Field Museum researchers have discovered that nut trees, such as almond, coconut, and candlenut, have been purposely planted and tended by generations of families on Papua New Guinea. These trees are not grown on farms. Rather, they are grown within the rainforests and lowland swamps of the island. This type of tree cultivation does not conform to any anthropological or archaeological concept of agriculture. The trees are wild species, not domesticated species, and many were planted decades ago, with current generations of people continuing to plant trees for future generations. Museum researchers have realized that this unique form of sustainable agroforestry is especially important to coastal societies on Papua New Guinea.
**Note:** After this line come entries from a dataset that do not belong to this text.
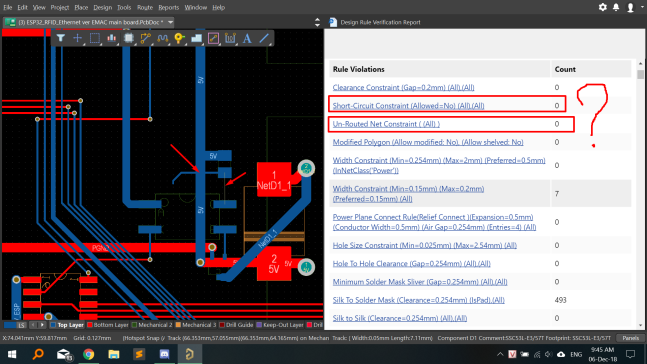Screen dimensions: 647x364
Task: Click the report's vertical scrollbar
Action: coord(640,194)
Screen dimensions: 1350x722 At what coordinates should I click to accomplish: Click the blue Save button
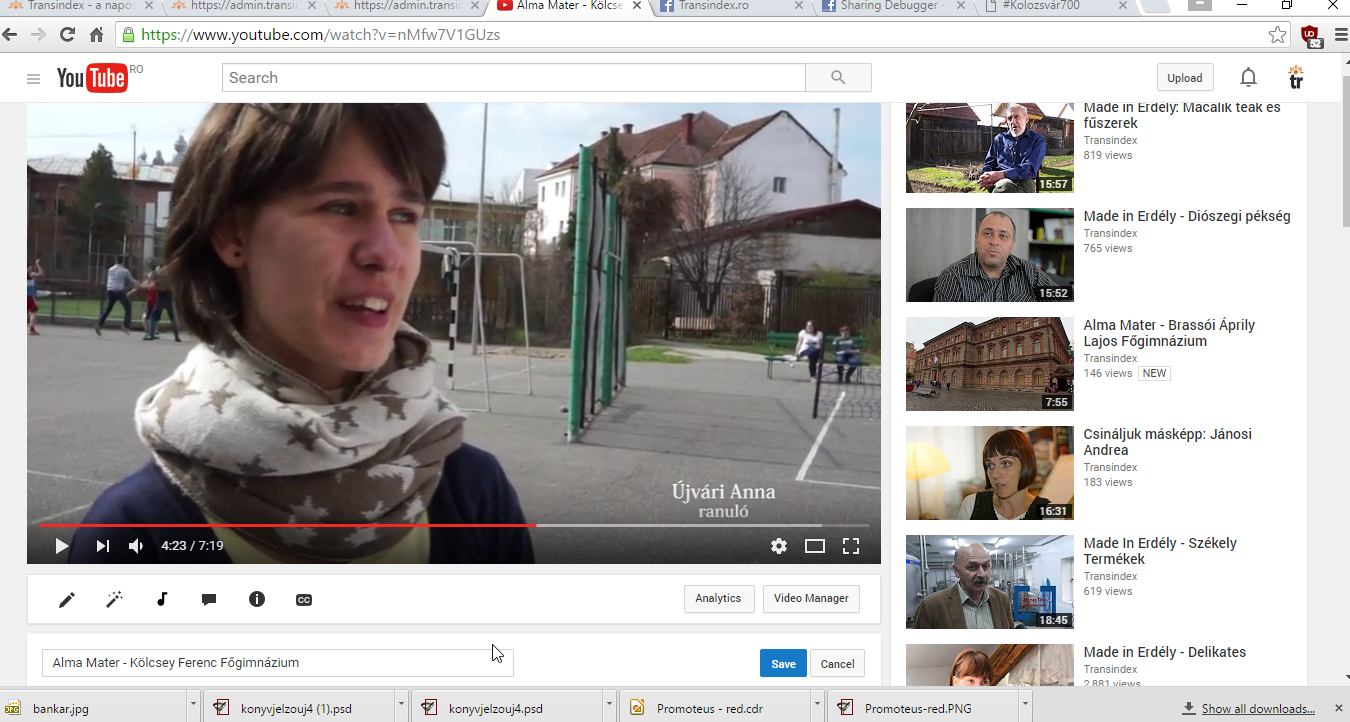pyautogui.click(x=783, y=664)
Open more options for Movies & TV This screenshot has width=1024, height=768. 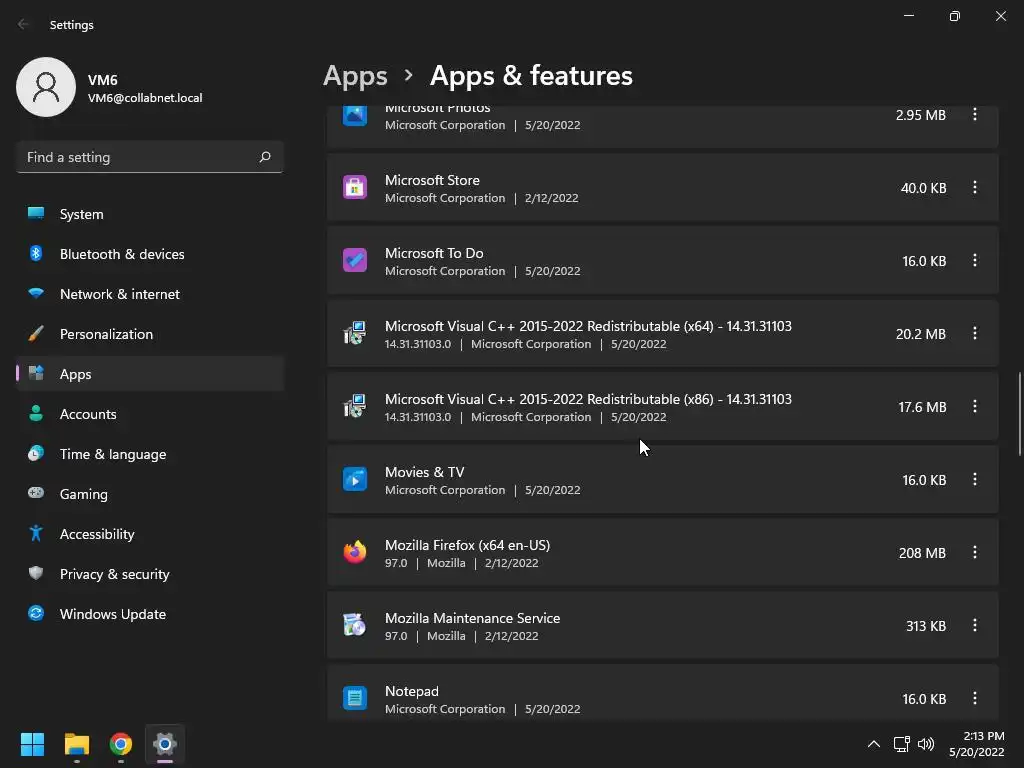click(975, 479)
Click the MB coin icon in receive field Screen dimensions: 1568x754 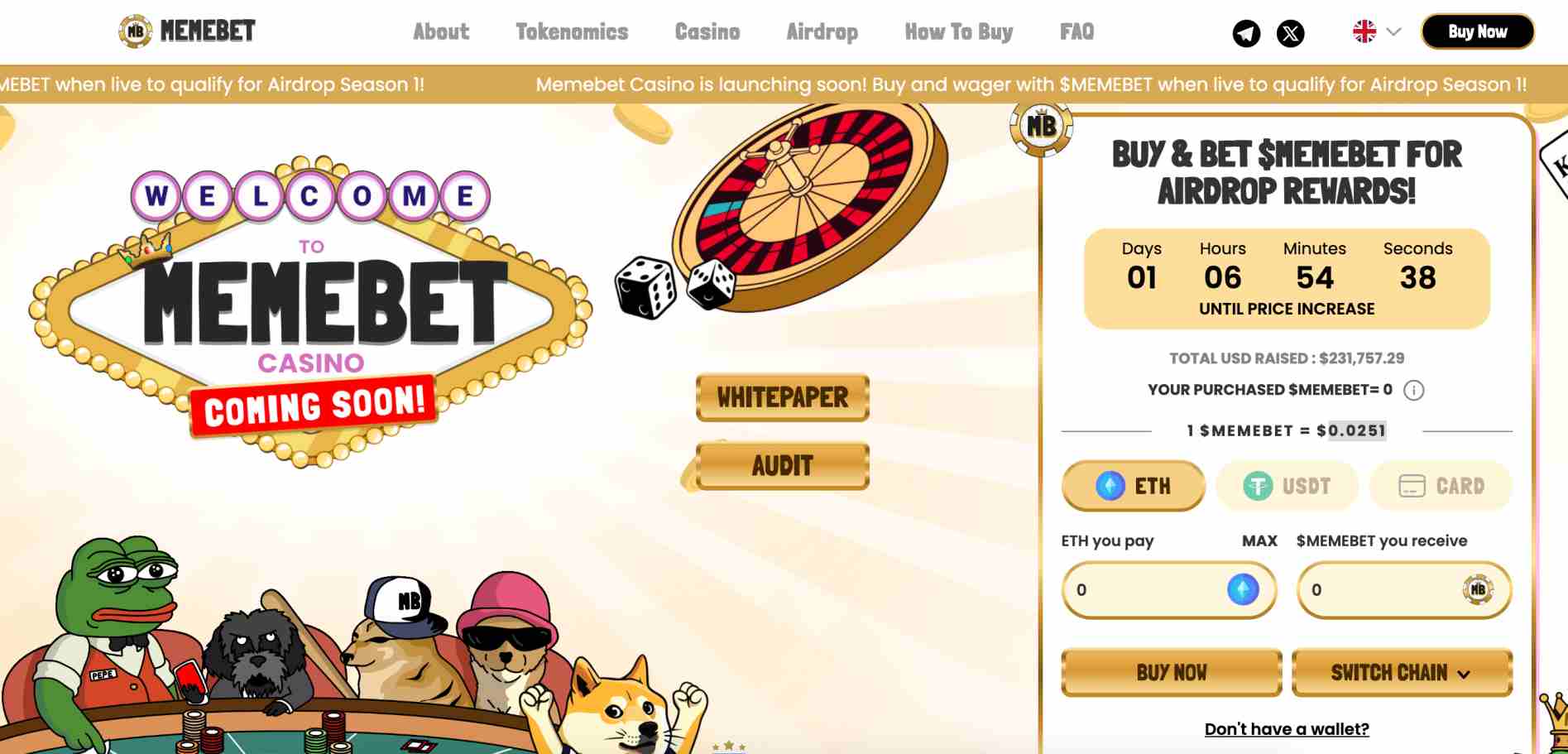(1478, 589)
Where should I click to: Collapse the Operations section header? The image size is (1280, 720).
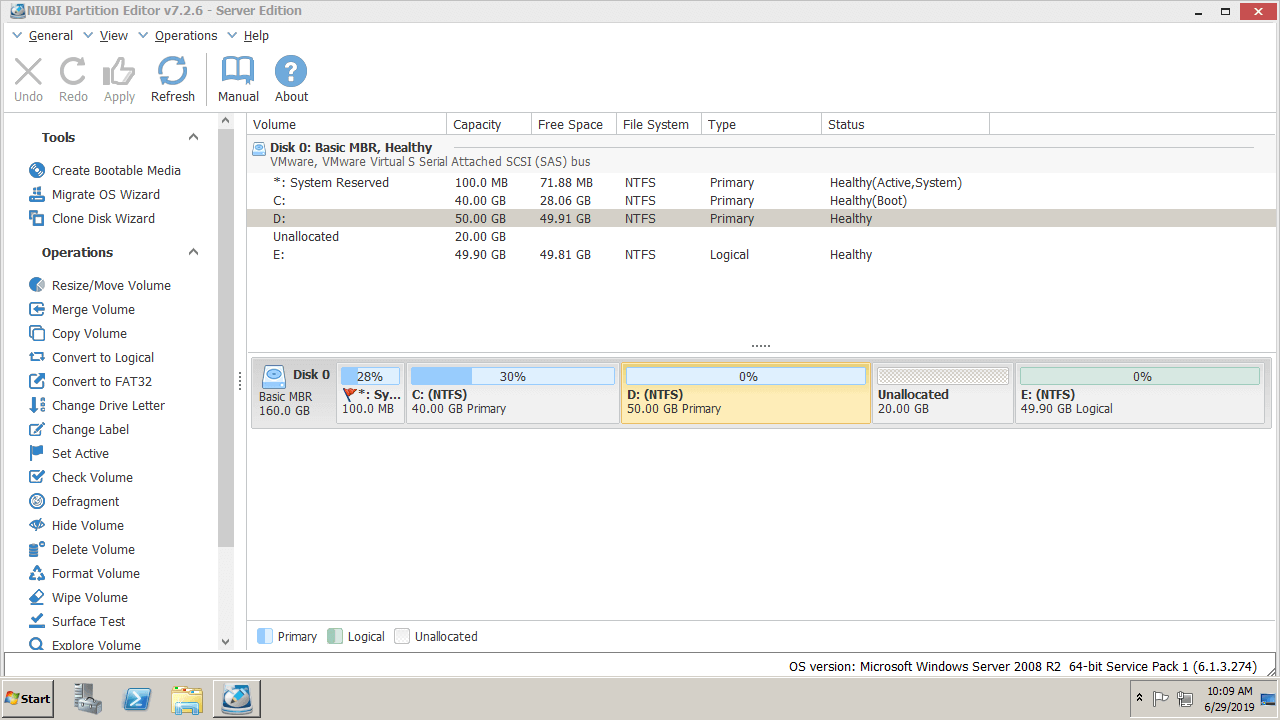[193, 252]
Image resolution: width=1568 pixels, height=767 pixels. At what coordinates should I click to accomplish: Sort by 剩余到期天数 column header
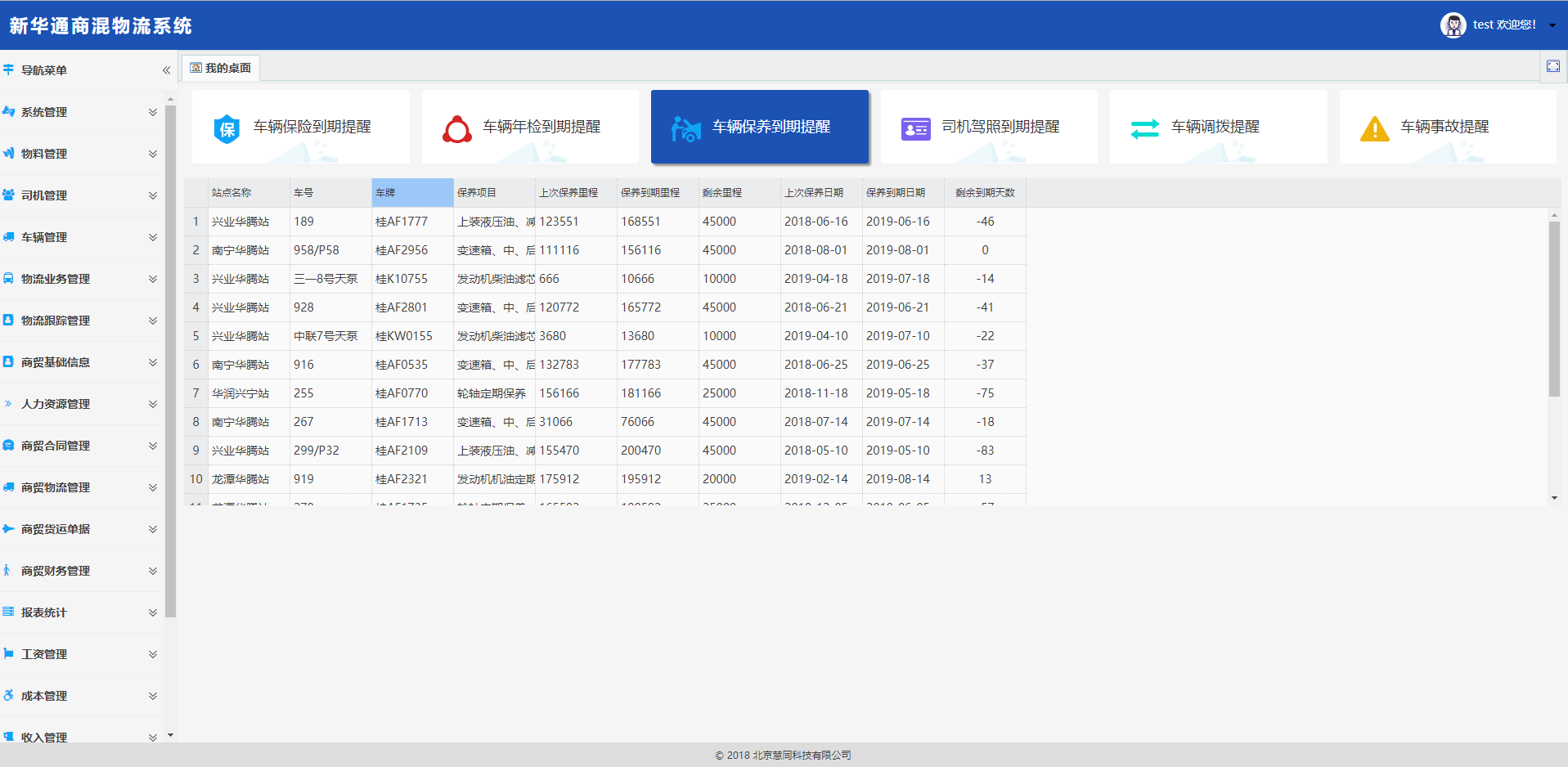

Natural disasters in one form or another occur on Papua New Guinea on an annual basis, although some disasters have been significantly more devastating than others. Historical documentation of disasters on the island is lacking, primarily because for many years people maintained only oral histories of such events. In 1937, volcanic eruptions of Vulcan and Matupi, located on New Britain, Papua New Guinea, encouraged volcanologists to establish the Rabaul Volcanological Observatory to monitor volcanoes on the island. The study of earthquakes on and around Papua New Guinea is also relatively recent. Based on historical accounts and modern data collection, at least ten earthquakes greater than magnitude 7.5 occurred on Papua New Guinea between 1900 and 2002.
The most destructive natural disaster on Papua New Guinea occurred in 1998. A landslide in the sea floor triggered a tsunami that devastated the Sissano Lagoon and Aitape district of the Sepik coast. Houses and people were swept to the back of the lagoon and others were carried nearly 1,600 feet inland. More than 2,000 people died and more than 10,000 people were left stranded.
Before the tsunami struck, people on the Sepik coast felt the ground shake. Many people began to evacuate their homes. While some took to their boats in the lagoon or fled inland to swamps and forests, others climbed trees. Although many plants such as sago palms were uprooted, certain trees, such as ironwood, breadfruit, and mango, demonstrated remarkable resilience. Resilience, whether typified as resistance to drought, flood, or other environmental conditions, may have played an important role in the selection of trees by early generations of people on Papua New Guinea for cultivation as long-term sources of food or building material for homes.
Cultivating a Deep History With Papua New Guinea
Following the 1998 tsunami, researchers at the Field Museum collected more then $80,000 in donations to help the recovery of people living along the Sepik coast. This heightened awareness and sensitivity for the welfare of the people of Papua New Guinea has helped researchers at The Field Museum strengthen their relationships with people on the island. New discoveries about the value of friendships, sustainable agroforestry, and the importance of natural disasters in the lives of people on Papua New Guinea have provided valuable insight into the development of societies on the island.
The Field Museum's connections with the people of Papua New Guinea continue to inspire anthropological studies that step outside the realm of traditional methodologies. Nature Unleashed: Inside Natural Disasters illustrates the independence and strength of the people of Papua New Guinea, and emphasizes how the unique practices that they have relied on for thousands of years have allowed future generations to survive.